## ABOUT THIS TASK
Output, exactly and in full, only the lines from the one containing "This screenshot has width=491, height=491." to the last line of the data. Pictures should not appear.

(Saved data entries)
*-*-*

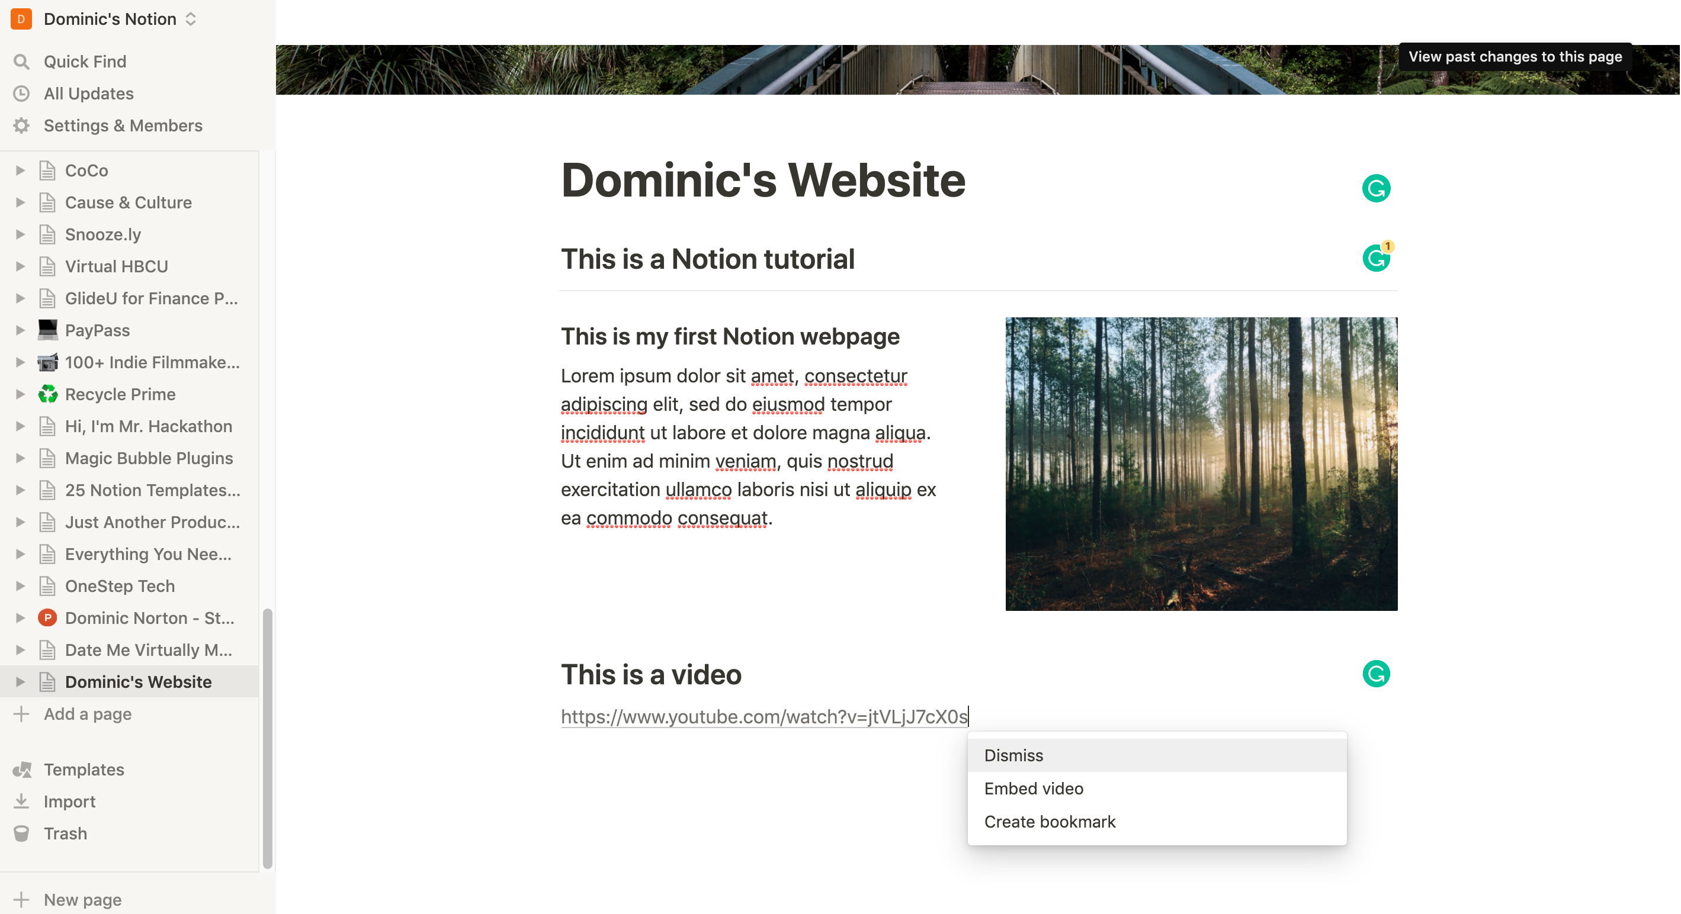The height and width of the screenshot is (914, 1681).
Task: Expand Dominic's Website sidebar toggle
Action: pyautogui.click(x=20, y=682)
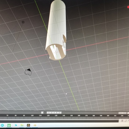Click frame 100 on the timeline ruler
This screenshot has height=129, width=129.
click(32, 115)
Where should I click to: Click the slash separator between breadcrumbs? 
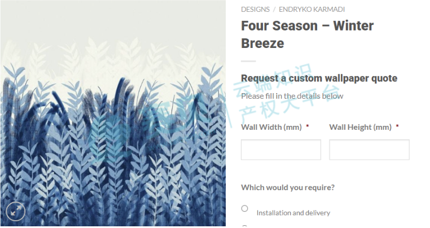click(274, 10)
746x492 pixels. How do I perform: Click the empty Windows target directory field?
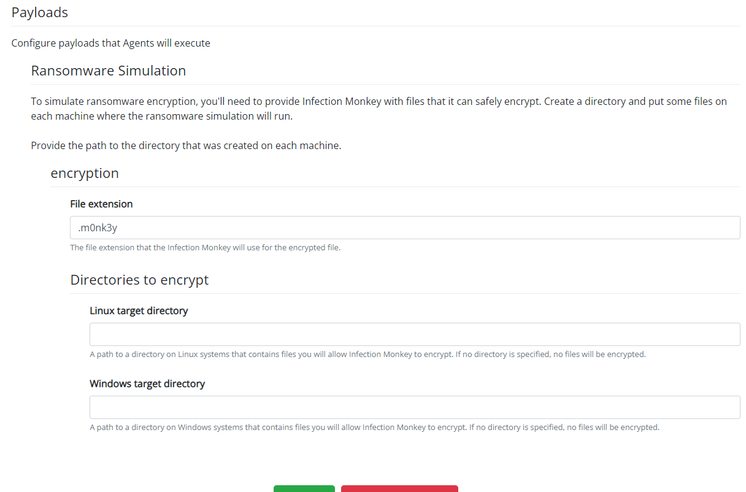click(x=415, y=407)
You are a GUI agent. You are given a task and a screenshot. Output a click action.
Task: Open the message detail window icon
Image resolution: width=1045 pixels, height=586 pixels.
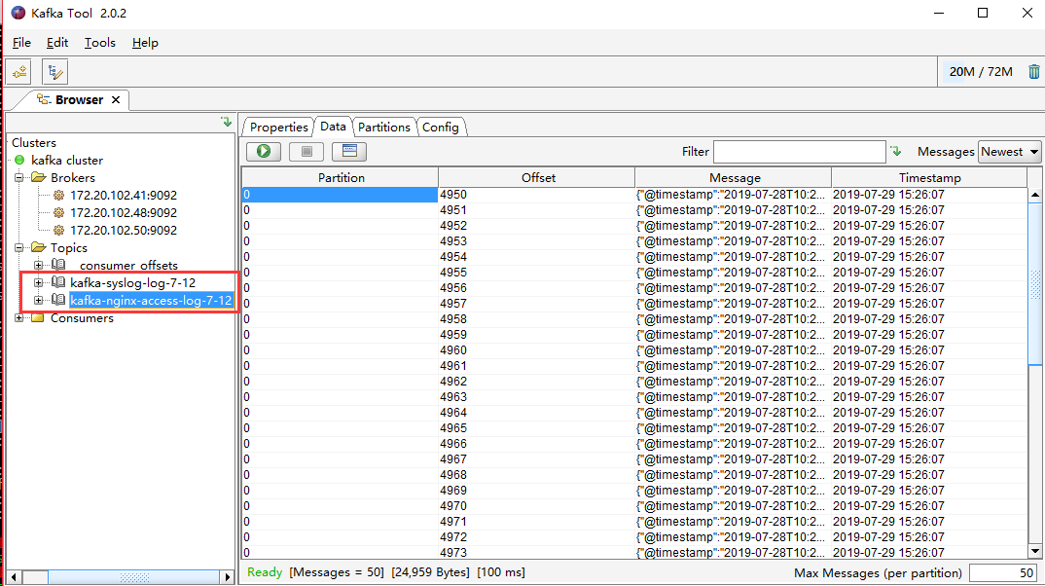coord(349,152)
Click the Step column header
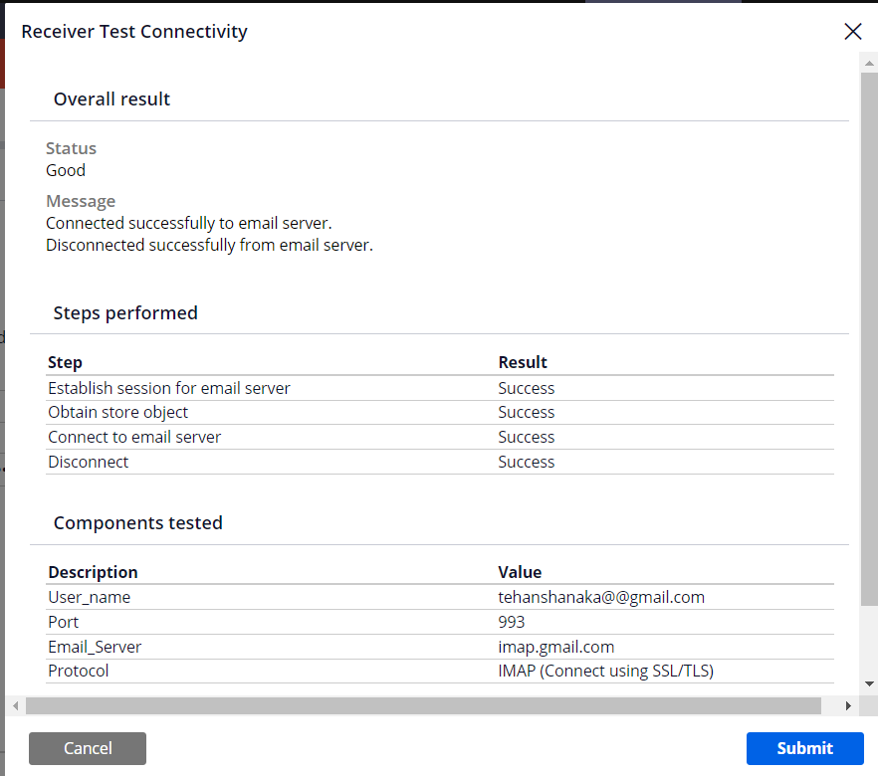Viewport: 878px width, 776px height. (x=65, y=362)
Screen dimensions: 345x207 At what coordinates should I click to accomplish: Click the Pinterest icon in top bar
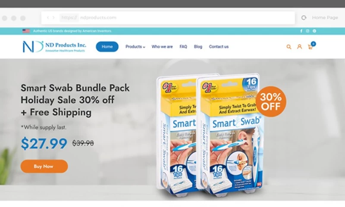[x=314, y=31]
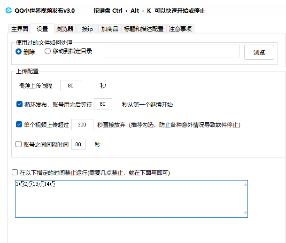This screenshot has height=243, width=286.
Task: Open the 注意事项 tab
Action: pyautogui.click(x=180, y=29)
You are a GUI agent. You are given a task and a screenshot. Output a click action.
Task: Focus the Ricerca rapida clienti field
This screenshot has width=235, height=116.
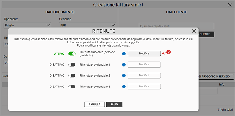(176, 26)
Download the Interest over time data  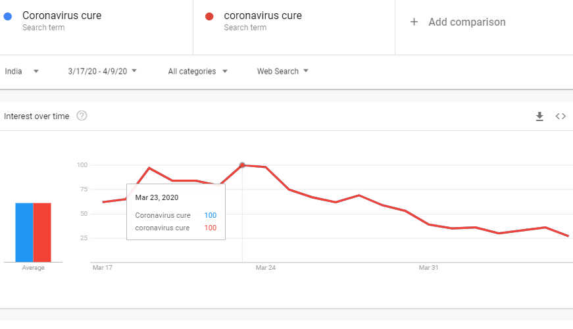pos(539,116)
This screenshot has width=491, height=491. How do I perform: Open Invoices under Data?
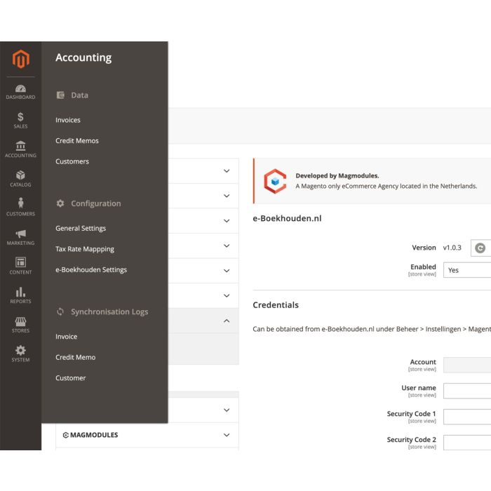point(68,120)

*-*-*

## RESPONSE FOR THIS EXERCISE
This screenshot has width=491, height=491. How do I perform: Open Invoices under Data?
point(68,120)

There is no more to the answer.